* **Your instructions**
Please pull out every line of text from the records below, word for word, and leave the pictures out of your answer.

[Saved dataset records]
****************************************

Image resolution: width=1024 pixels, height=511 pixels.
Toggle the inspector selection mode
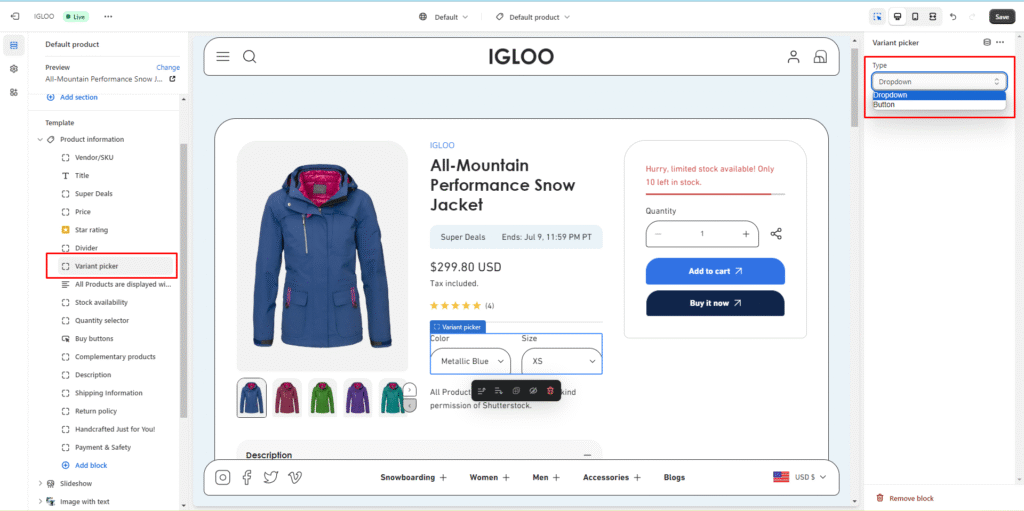point(877,17)
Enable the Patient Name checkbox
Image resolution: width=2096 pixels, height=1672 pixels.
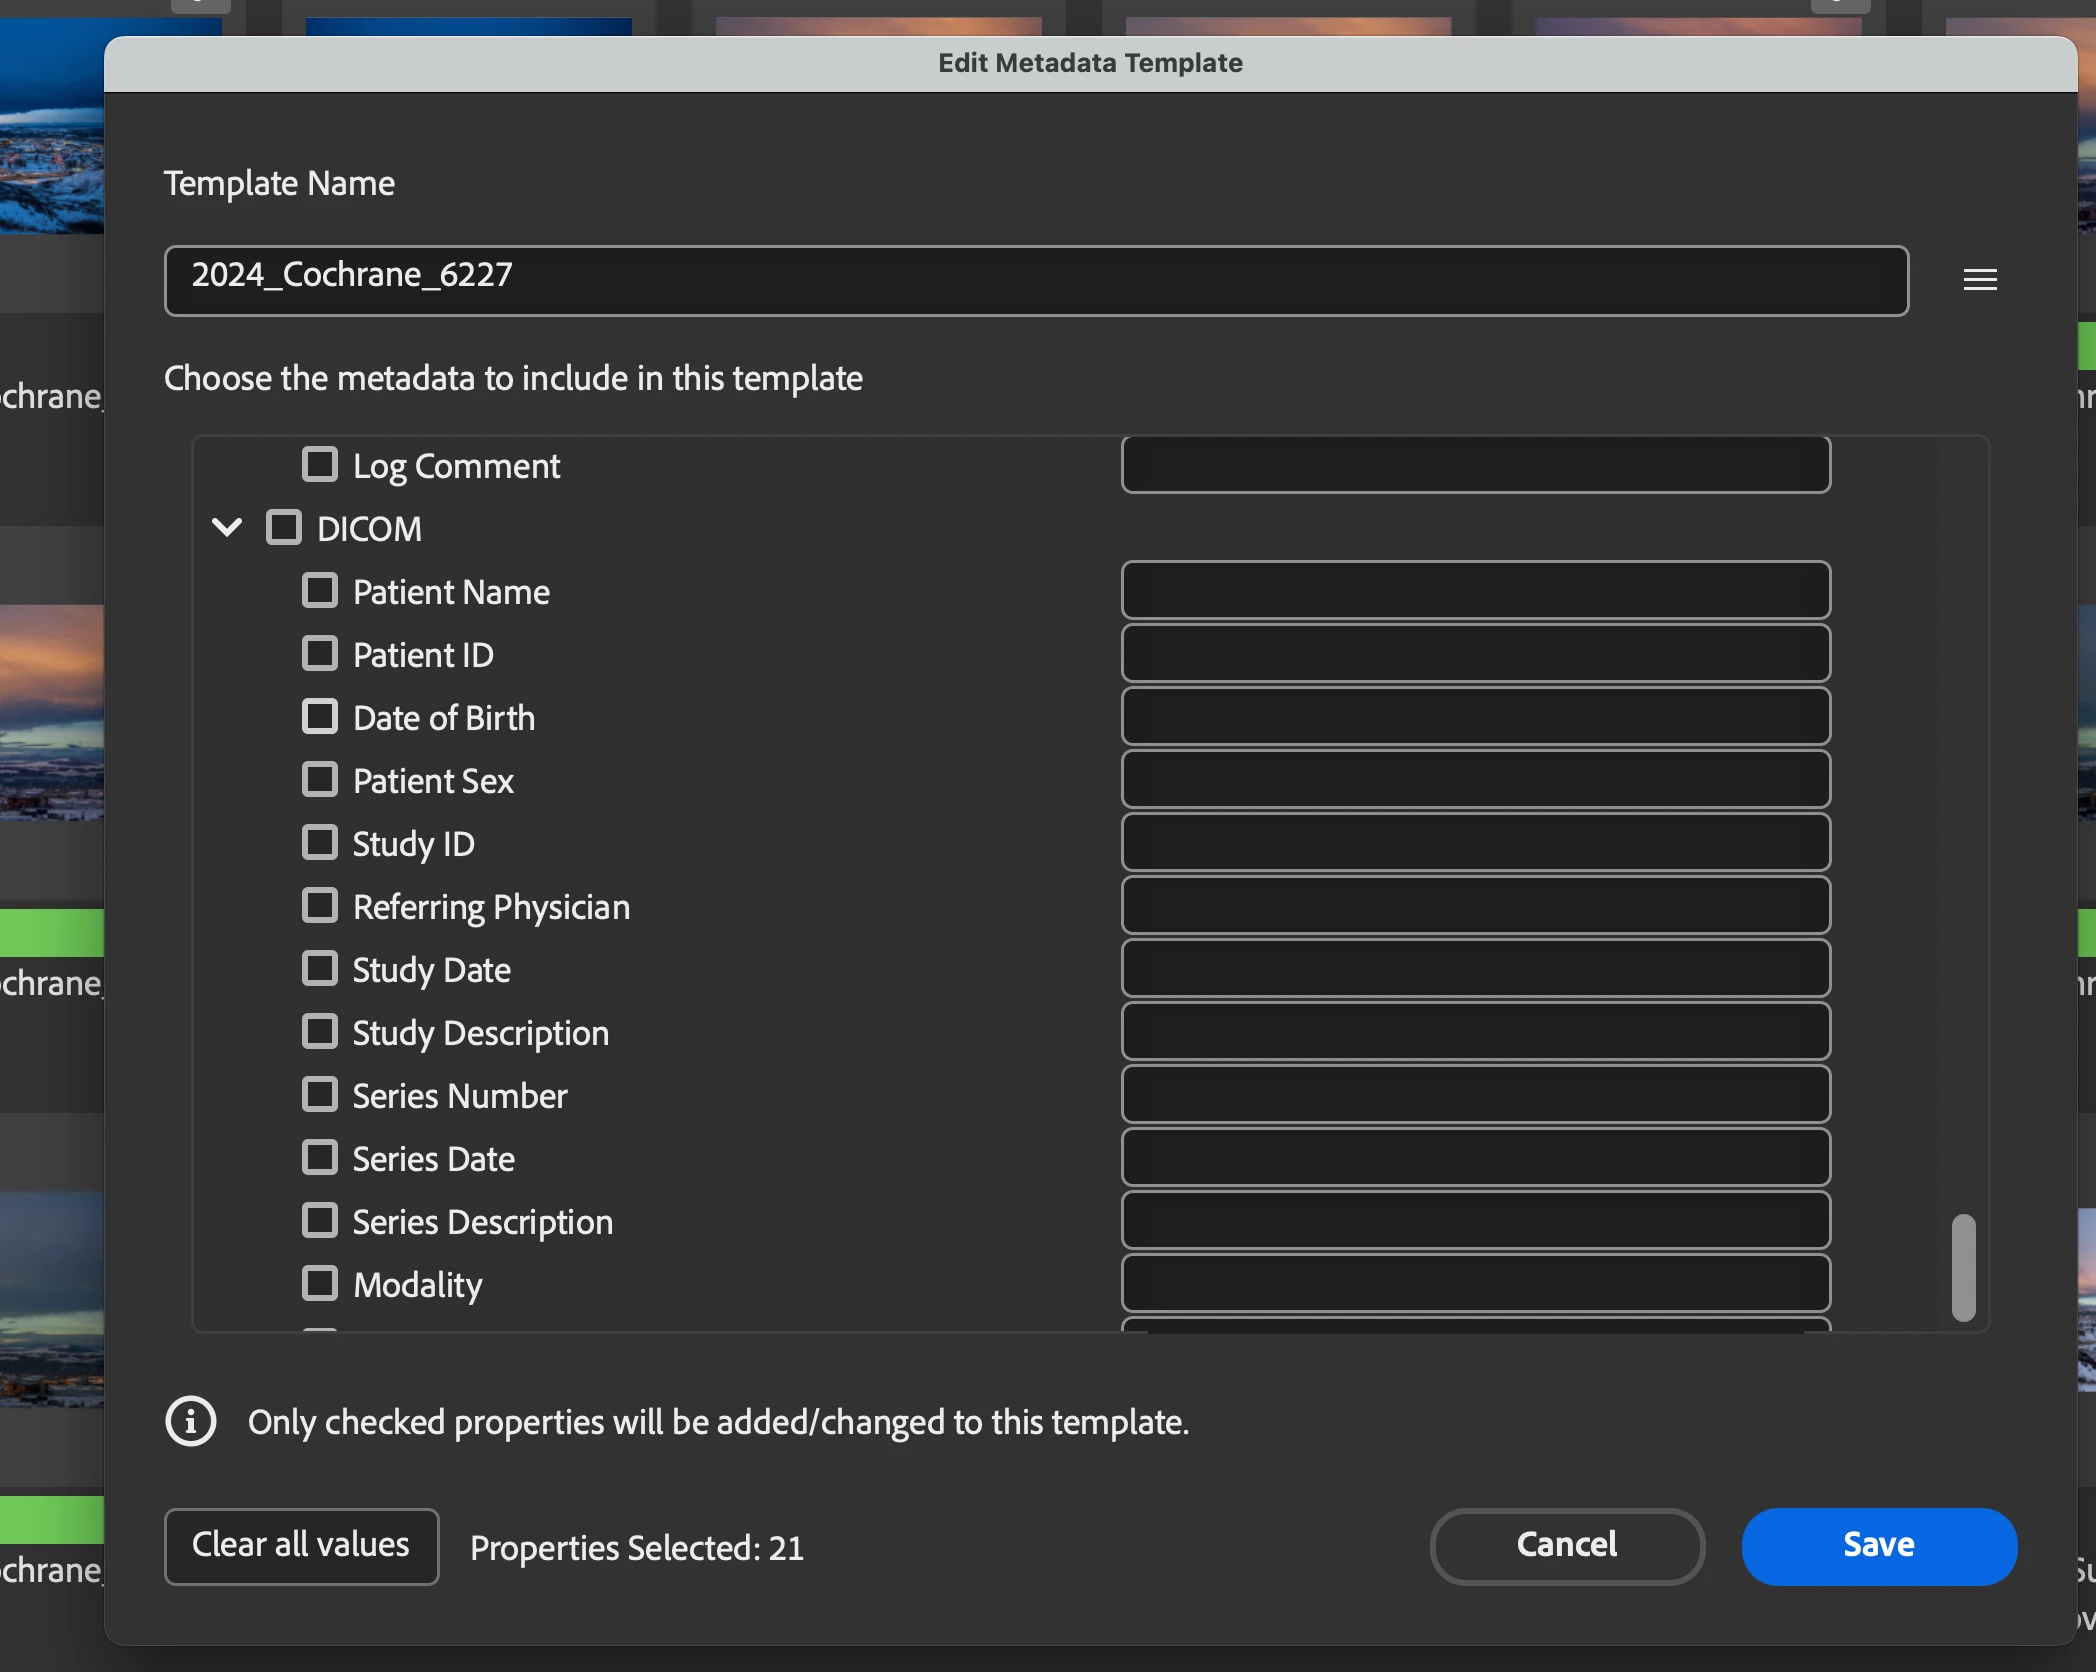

****************************************

* **Result below**
Image resolution: width=1024 pixels, height=511 pixels.
Toggle the inspector selection mode
point(877,17)
Enable the Patient Name checkbox
Image resolution: width=2096 pixels, height=1672 pixels.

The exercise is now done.